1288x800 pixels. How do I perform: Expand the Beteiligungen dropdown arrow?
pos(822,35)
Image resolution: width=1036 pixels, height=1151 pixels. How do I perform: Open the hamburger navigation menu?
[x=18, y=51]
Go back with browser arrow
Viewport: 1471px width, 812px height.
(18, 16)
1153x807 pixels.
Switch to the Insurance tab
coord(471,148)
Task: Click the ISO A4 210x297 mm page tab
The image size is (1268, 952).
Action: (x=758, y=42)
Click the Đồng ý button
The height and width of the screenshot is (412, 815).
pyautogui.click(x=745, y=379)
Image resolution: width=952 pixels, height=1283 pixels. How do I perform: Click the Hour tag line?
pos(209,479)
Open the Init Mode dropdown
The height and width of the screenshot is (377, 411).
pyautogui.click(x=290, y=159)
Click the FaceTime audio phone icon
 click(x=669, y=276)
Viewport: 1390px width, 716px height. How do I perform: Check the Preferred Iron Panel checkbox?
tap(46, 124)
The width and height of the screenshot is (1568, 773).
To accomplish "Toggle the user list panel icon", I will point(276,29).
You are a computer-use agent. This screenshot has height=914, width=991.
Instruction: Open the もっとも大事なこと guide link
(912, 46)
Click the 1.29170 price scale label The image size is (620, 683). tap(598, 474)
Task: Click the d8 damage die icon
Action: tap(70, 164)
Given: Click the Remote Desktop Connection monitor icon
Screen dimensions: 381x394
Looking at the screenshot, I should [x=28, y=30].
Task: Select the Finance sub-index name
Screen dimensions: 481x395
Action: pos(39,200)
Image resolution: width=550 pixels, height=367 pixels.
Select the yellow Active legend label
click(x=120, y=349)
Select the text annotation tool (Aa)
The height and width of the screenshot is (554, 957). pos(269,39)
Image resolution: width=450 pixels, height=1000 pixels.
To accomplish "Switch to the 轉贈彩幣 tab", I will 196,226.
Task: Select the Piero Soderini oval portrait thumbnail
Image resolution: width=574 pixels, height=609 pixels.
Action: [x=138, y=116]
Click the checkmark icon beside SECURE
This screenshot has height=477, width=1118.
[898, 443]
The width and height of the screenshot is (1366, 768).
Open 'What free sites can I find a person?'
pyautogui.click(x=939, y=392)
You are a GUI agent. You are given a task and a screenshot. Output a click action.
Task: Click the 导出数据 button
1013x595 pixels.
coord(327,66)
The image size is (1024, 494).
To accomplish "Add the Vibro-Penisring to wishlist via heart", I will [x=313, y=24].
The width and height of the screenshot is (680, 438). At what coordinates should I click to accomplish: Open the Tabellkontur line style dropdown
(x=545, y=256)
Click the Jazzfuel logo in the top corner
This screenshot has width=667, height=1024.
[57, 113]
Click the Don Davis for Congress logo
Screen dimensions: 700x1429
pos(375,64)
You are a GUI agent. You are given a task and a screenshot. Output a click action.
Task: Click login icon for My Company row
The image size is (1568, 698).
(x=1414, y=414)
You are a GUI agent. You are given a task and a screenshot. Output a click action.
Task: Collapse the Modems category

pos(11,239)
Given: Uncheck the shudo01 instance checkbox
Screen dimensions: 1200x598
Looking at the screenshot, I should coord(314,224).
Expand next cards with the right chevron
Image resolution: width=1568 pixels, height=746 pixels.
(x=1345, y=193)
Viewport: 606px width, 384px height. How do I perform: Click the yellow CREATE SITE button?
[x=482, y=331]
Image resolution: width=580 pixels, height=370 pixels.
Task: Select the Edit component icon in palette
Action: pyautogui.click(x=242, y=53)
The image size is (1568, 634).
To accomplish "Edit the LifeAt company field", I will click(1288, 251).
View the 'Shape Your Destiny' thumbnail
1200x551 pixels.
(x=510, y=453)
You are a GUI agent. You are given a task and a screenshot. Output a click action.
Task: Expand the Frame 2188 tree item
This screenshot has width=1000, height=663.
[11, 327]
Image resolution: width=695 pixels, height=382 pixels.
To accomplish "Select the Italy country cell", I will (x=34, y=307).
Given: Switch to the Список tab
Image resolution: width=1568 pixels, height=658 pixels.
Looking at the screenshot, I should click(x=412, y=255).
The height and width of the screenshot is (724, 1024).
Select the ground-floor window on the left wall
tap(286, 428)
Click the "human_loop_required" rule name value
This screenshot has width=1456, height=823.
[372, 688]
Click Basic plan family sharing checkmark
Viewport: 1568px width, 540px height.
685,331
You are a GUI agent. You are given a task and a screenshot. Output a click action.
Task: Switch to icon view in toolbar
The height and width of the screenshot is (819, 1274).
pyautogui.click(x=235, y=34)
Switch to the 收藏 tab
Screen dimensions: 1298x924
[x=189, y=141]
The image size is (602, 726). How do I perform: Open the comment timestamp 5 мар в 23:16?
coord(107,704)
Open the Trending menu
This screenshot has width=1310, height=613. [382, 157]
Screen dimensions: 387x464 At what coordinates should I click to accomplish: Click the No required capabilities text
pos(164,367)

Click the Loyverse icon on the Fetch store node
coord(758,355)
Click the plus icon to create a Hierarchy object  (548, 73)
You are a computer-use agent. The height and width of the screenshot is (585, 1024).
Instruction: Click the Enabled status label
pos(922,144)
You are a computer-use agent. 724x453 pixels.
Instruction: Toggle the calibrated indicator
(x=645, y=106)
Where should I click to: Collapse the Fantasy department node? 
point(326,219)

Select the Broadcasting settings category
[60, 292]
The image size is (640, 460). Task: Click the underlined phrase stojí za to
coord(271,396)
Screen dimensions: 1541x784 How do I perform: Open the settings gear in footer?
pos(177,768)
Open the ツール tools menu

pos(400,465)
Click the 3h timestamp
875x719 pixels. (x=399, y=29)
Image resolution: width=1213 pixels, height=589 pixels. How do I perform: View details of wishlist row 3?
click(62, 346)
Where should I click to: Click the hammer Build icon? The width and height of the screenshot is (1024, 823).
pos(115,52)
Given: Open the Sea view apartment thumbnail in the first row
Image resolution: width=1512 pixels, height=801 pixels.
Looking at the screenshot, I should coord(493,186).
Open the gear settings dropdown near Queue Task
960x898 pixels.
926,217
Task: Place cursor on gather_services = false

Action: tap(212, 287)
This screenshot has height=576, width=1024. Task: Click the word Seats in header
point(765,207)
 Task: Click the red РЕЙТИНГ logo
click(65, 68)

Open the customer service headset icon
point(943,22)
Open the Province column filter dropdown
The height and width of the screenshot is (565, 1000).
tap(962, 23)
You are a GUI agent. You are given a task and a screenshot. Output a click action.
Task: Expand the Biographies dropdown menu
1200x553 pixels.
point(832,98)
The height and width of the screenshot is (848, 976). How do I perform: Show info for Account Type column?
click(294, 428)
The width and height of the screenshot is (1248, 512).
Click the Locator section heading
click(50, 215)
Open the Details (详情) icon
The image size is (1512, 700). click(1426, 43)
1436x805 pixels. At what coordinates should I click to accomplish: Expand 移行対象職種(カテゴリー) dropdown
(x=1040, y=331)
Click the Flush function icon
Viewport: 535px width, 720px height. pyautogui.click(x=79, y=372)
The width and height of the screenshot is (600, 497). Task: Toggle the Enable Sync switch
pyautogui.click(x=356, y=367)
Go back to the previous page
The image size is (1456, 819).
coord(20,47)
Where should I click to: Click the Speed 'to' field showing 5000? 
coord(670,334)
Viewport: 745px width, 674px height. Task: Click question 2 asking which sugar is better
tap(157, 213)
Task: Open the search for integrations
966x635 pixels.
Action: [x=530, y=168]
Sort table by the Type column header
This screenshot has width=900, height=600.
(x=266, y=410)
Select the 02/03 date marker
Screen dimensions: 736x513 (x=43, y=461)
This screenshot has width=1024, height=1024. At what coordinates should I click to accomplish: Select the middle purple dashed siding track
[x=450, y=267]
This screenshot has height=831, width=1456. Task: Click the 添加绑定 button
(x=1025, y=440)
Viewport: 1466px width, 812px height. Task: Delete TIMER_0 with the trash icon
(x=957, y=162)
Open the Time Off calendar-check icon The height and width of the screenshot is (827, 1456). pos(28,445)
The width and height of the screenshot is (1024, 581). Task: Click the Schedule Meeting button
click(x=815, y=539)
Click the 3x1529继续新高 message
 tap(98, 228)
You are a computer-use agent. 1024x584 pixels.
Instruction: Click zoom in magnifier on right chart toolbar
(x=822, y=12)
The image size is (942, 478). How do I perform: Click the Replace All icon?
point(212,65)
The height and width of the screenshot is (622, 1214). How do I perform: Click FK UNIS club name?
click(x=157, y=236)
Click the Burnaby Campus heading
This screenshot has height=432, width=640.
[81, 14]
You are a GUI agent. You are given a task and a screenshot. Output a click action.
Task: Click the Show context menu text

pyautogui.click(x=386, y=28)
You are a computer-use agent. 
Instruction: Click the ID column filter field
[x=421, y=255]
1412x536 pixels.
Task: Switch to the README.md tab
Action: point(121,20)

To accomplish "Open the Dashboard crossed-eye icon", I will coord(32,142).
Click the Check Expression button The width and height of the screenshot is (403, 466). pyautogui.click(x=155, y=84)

#####

▶ [Task instructions]
Only lines holding the word "computer" are wanted, so copy each of them from the records above.

▶ [Written answer]
You are a computer-use agent. This screenshot has height=914, width=991.
You are a computer-use agent. The height and width of the screenshot is (585, 1024).
You are a computer-use agent. 724x453 pixels.
You are a computer-use agent. 1024x584 pixels.
You are a computer-use agent. 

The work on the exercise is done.